● **Set task**:
Convert the material, from its first line through the line containing "Task: Open the Actions menu", inclusive, into a numbered list, omitting any blank lines.

[Text and element pointing material]
+++

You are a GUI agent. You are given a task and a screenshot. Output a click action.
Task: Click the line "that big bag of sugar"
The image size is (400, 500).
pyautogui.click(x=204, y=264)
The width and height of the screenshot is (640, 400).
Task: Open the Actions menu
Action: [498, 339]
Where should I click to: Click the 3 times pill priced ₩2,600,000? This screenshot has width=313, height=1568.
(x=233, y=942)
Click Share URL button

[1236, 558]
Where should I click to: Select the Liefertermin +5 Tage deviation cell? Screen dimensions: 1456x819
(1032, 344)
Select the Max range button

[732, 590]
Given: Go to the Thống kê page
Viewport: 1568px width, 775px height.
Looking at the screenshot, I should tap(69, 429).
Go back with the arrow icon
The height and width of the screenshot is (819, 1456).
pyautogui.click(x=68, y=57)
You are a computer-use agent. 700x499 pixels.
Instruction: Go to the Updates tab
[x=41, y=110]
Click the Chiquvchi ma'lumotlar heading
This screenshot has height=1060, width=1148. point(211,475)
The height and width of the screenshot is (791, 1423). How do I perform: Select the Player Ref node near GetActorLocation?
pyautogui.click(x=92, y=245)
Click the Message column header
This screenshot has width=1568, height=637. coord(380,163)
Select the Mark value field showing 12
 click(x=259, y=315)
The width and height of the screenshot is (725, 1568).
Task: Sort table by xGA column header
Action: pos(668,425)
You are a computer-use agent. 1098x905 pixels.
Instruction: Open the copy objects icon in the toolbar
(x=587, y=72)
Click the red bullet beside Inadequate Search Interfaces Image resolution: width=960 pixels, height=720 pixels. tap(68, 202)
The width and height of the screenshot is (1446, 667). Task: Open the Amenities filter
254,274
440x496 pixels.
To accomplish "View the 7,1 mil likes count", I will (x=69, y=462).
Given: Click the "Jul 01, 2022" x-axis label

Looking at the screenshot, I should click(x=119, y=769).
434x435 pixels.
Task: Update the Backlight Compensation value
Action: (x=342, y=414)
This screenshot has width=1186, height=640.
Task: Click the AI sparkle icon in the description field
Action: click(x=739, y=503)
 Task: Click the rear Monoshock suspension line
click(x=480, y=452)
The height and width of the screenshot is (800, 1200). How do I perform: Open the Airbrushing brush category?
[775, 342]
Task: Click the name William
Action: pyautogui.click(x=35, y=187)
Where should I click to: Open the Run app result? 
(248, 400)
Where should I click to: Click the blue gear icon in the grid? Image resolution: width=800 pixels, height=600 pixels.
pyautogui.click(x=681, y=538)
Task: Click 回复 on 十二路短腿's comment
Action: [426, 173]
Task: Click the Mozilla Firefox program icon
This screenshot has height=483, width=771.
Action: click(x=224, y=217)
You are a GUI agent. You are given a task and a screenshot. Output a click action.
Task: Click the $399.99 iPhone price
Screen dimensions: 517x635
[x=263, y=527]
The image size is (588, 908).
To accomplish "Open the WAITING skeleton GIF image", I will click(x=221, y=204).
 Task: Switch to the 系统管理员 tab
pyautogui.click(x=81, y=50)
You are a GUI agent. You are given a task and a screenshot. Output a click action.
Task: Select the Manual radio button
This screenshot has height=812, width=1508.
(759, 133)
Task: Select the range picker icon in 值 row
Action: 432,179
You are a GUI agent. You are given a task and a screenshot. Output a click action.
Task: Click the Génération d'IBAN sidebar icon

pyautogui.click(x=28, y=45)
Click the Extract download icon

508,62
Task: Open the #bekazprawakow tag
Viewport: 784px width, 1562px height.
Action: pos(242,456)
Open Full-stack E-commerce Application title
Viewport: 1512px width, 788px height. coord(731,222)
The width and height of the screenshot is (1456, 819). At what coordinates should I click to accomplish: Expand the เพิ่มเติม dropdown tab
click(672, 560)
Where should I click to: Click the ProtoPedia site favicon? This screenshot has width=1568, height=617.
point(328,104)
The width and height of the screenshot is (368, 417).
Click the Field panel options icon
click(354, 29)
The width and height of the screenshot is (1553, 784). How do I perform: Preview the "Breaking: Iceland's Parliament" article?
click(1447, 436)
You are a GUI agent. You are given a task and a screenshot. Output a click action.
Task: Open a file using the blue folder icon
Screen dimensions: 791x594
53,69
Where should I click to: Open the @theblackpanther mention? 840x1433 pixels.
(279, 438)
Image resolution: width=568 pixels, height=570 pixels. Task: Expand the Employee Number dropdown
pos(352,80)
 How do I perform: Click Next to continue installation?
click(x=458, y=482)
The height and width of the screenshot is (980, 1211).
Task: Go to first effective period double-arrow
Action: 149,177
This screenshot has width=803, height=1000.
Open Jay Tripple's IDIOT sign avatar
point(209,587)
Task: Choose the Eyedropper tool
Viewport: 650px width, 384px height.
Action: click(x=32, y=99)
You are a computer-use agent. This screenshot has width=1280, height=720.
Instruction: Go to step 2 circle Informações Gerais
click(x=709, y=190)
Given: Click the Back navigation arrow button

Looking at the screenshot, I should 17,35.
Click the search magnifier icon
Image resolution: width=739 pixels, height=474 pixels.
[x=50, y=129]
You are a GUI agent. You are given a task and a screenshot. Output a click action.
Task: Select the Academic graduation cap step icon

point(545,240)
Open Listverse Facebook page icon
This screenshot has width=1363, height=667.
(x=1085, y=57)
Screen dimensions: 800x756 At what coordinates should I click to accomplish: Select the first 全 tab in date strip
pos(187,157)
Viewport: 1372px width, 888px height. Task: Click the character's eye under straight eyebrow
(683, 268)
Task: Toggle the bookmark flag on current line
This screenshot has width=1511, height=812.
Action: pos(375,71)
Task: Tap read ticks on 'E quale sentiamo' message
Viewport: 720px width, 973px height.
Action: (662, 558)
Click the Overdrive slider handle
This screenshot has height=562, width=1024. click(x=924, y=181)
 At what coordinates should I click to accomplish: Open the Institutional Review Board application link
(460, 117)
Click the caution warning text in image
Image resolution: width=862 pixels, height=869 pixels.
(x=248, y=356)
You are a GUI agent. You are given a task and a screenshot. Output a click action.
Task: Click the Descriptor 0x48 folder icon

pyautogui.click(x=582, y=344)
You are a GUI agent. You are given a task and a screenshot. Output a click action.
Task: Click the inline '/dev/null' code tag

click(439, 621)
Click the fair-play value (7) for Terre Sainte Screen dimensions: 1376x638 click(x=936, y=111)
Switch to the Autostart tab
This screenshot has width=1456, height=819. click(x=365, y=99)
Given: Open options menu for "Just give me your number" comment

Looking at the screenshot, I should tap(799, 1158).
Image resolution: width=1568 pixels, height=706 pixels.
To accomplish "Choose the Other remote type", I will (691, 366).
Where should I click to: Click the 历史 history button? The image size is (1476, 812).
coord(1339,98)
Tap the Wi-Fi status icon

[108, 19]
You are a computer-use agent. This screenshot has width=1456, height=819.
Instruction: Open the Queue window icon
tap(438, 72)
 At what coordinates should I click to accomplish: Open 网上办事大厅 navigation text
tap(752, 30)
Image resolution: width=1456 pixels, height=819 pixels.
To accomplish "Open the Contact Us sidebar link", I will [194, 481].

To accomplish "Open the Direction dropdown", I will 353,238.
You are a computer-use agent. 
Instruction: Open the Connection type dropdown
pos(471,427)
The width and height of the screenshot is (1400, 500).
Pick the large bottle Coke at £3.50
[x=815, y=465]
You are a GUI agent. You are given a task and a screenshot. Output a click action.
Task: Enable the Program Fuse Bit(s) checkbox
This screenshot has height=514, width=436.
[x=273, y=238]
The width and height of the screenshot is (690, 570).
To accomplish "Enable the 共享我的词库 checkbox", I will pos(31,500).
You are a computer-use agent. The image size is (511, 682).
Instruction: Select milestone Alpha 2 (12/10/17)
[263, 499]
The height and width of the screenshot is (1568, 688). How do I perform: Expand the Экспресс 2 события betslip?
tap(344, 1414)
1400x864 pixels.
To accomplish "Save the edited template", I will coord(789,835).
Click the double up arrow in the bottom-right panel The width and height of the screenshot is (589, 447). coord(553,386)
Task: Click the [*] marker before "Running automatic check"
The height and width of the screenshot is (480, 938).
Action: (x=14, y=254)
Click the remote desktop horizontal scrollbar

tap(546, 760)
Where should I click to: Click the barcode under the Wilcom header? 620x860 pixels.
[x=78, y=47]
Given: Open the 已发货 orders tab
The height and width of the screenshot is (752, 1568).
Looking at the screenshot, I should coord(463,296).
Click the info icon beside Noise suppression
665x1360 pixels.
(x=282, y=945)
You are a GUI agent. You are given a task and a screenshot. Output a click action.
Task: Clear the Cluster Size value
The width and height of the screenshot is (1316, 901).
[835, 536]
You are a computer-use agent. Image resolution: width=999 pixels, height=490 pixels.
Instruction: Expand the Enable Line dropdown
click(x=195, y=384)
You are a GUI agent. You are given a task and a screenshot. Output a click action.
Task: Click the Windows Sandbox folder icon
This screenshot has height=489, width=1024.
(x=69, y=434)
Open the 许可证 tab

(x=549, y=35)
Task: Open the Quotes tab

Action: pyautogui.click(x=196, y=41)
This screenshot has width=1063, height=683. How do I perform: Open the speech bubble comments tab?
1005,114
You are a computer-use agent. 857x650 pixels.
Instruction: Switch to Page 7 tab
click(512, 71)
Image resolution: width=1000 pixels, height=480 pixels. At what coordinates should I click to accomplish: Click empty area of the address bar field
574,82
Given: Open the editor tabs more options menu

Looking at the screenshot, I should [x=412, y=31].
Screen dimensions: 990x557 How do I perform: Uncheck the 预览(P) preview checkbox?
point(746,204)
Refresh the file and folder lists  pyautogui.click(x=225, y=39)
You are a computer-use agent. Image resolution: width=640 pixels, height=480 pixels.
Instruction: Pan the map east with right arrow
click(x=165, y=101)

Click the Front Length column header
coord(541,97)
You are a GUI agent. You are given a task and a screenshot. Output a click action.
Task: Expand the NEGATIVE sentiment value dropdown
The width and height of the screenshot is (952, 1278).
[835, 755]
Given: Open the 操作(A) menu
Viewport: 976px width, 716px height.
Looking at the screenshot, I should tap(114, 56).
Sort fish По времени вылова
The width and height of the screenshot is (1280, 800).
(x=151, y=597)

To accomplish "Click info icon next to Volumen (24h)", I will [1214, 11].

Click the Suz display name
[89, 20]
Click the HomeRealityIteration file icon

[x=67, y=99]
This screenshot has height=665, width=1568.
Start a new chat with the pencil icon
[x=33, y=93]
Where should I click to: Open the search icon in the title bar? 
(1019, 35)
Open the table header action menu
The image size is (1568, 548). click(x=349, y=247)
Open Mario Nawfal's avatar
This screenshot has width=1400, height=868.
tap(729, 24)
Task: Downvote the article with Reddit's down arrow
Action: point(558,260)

+++

● **Result for this exercise**:
1. You are a GUI agent. You are given a task and a screenshot. Output a click action.
2. Task: Click the line "that big bag of sugar"
3. The image size is (400, 500).
4. pyautogui.click(x=204, y=264)
5. The width and height of the screenshot is (640, 400).
6. Task: Open the Actions menu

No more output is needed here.